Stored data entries
┏━━

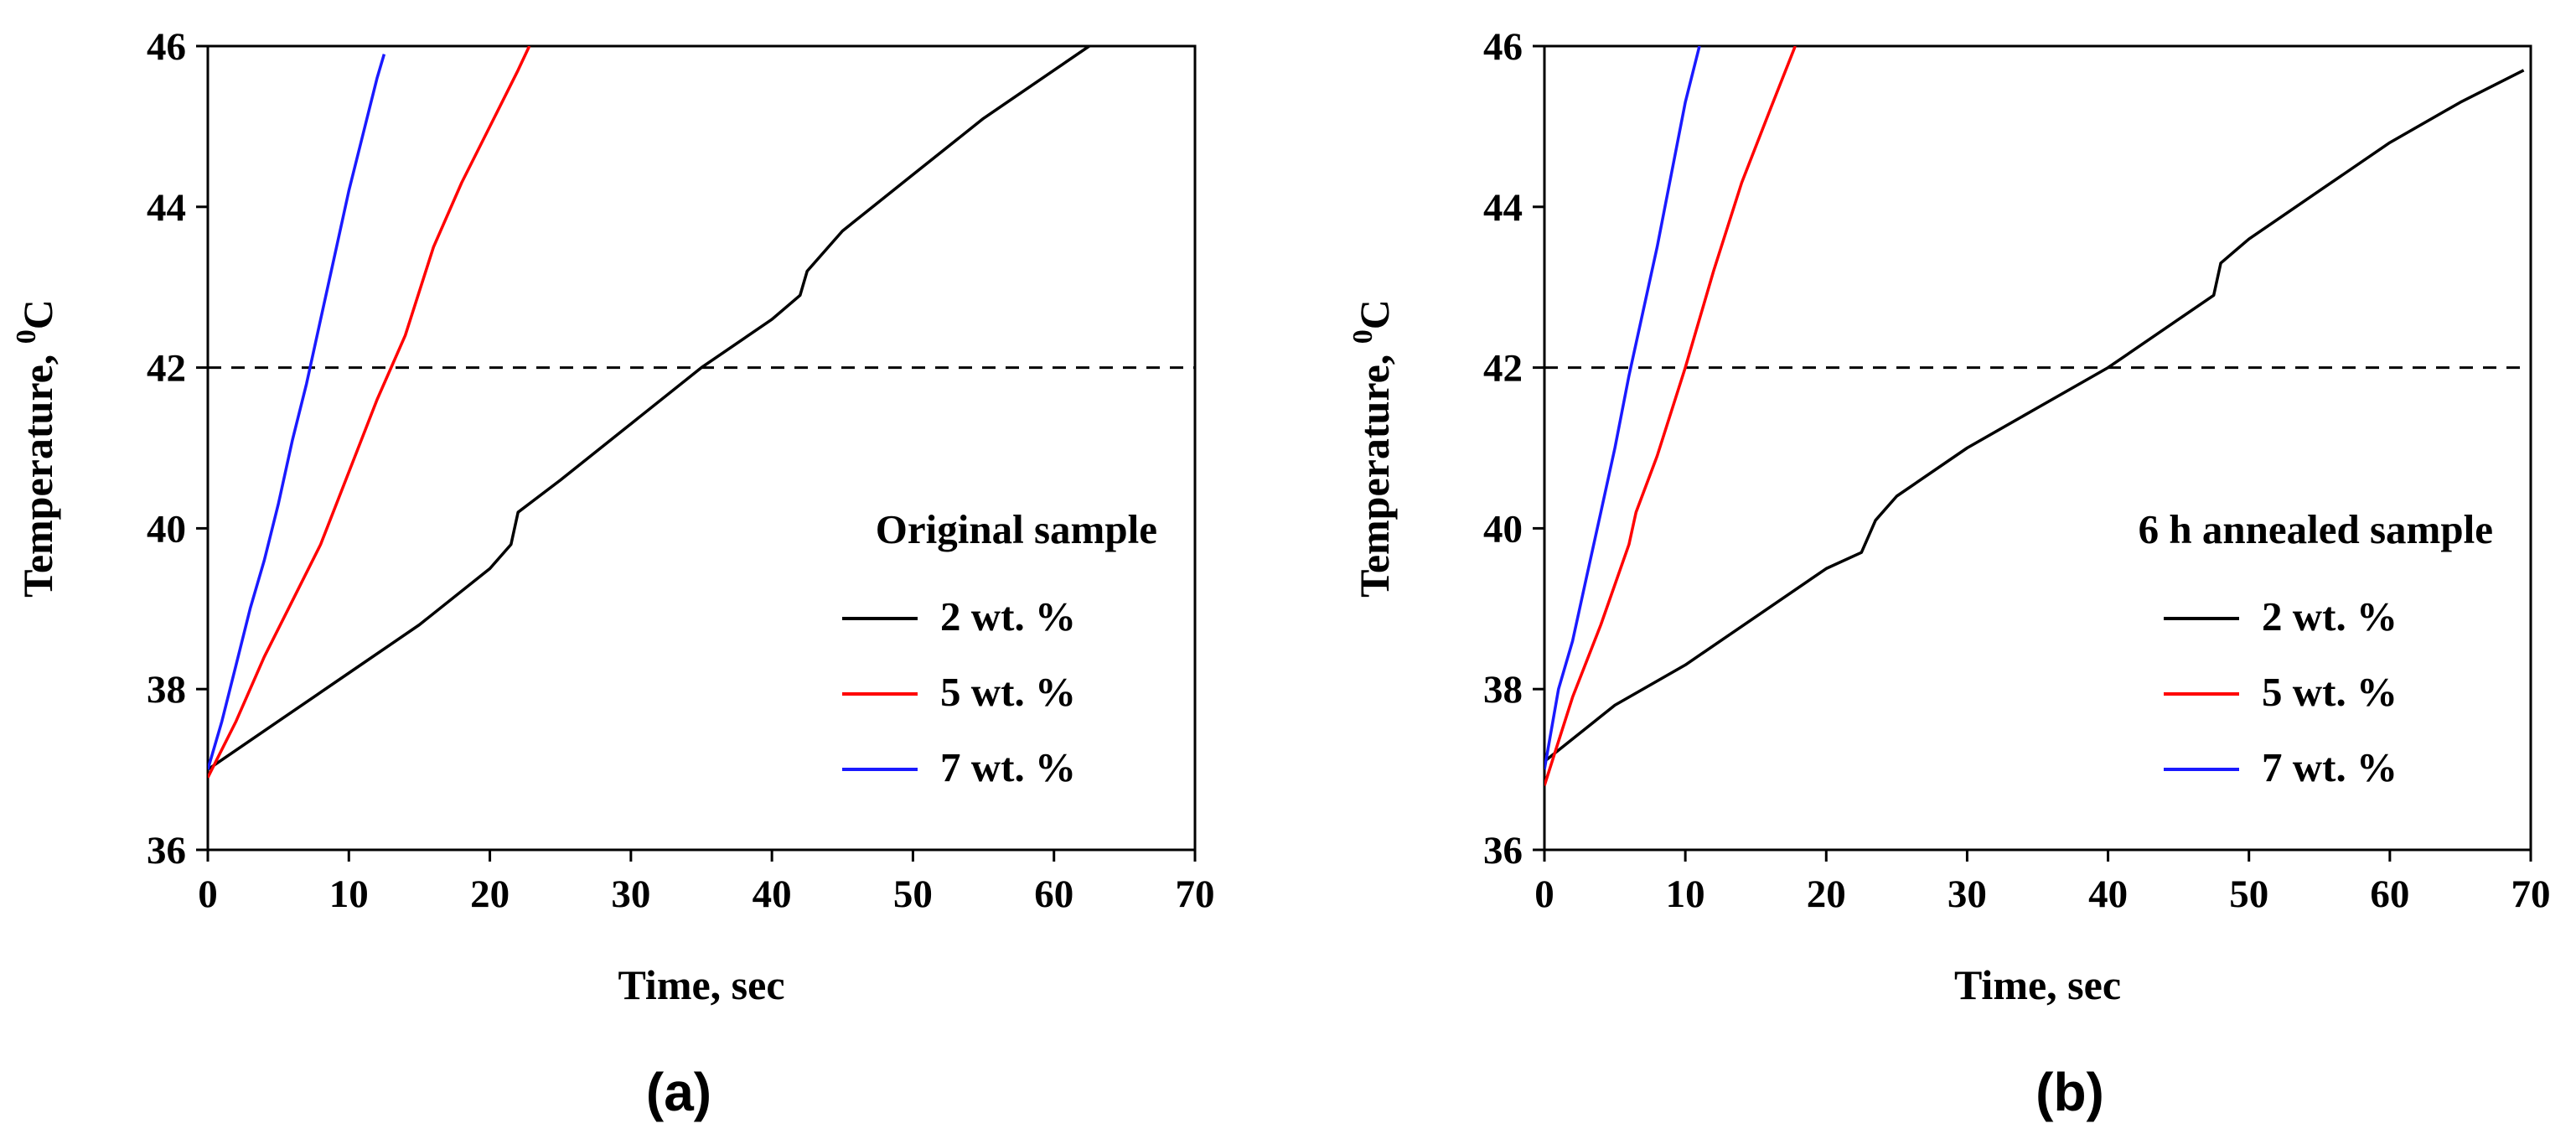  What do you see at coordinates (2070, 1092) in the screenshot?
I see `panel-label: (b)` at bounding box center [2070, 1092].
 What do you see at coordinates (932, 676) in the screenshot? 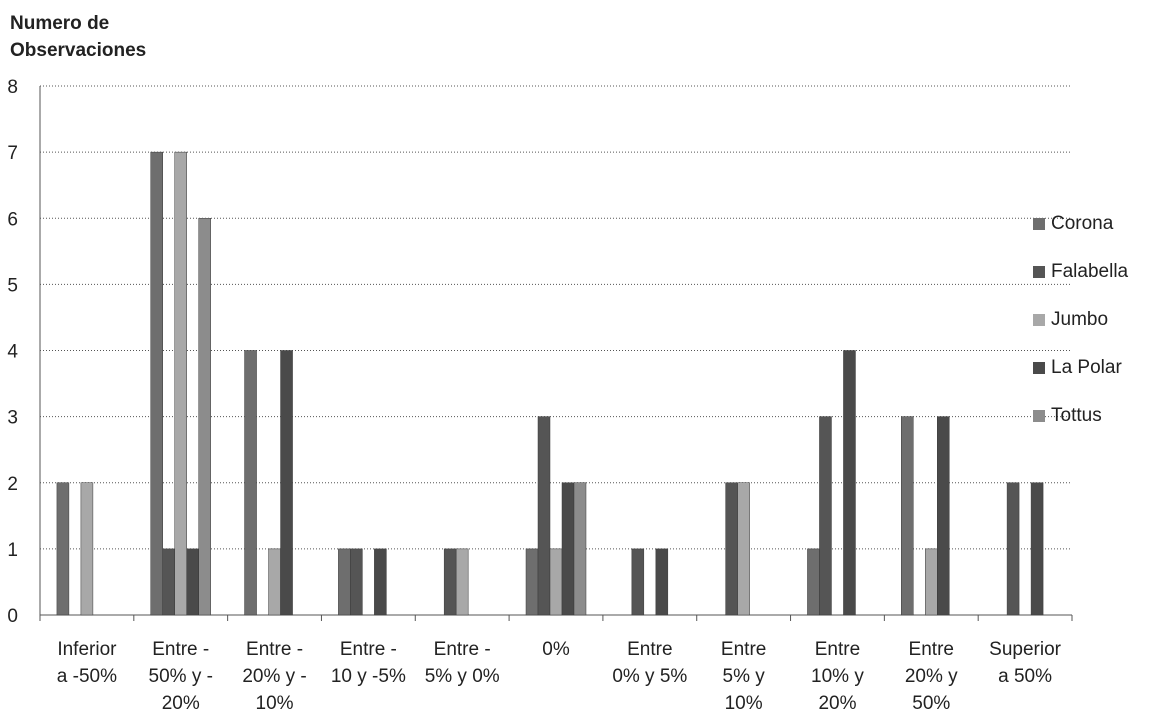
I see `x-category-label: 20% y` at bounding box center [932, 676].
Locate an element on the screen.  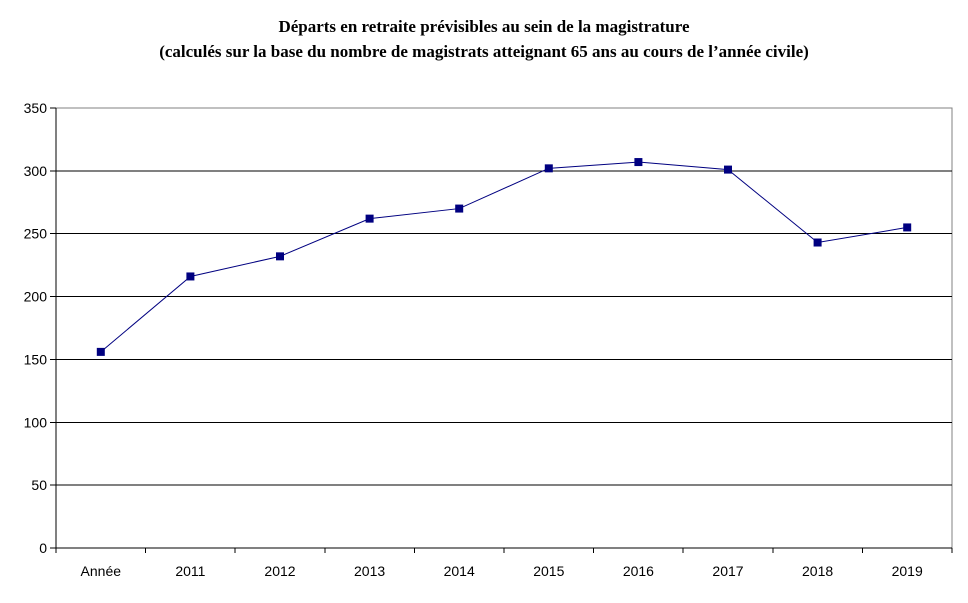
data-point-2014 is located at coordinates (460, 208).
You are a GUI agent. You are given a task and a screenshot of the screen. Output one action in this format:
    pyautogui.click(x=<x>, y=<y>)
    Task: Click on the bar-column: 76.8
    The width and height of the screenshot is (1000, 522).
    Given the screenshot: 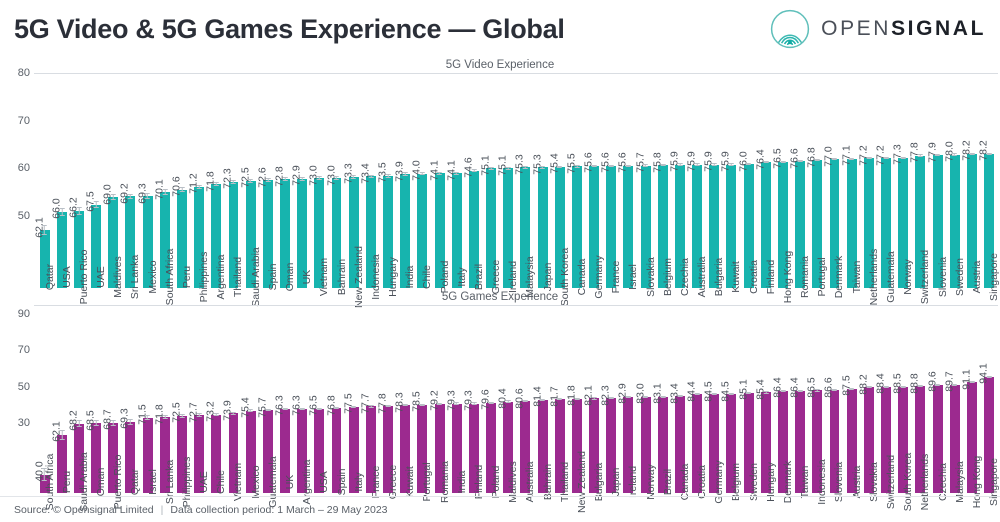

┗━━

What the exercise asks:
Swap "GUI agent" for "UI agent" throughout the data and return the lines with nothing else changed, omitting the pictures.

Exercise result:
  What do you see at coordinates (2070, 1092) in the screenshot?
I see `panel-label: (b)` at bounding box center [2070, 1092].
 What do you see at coordinates (932, 676) in the screenshot? 
I see `x-category-label: 20% y` at bounding box center [932, 676].
Locate an element on the screen.  
data-point-2014 is located at coordinates (460, 208).
You are a UI agent. You are given a task and a screenshot of the screen. Output one action in this format:
    pyautogui.click(x=<x>, y=<y>)
    Task: Click on the bar-column: 76.8
    The width and height of the screenshot is (1000, 522).
    Given the screenshot: 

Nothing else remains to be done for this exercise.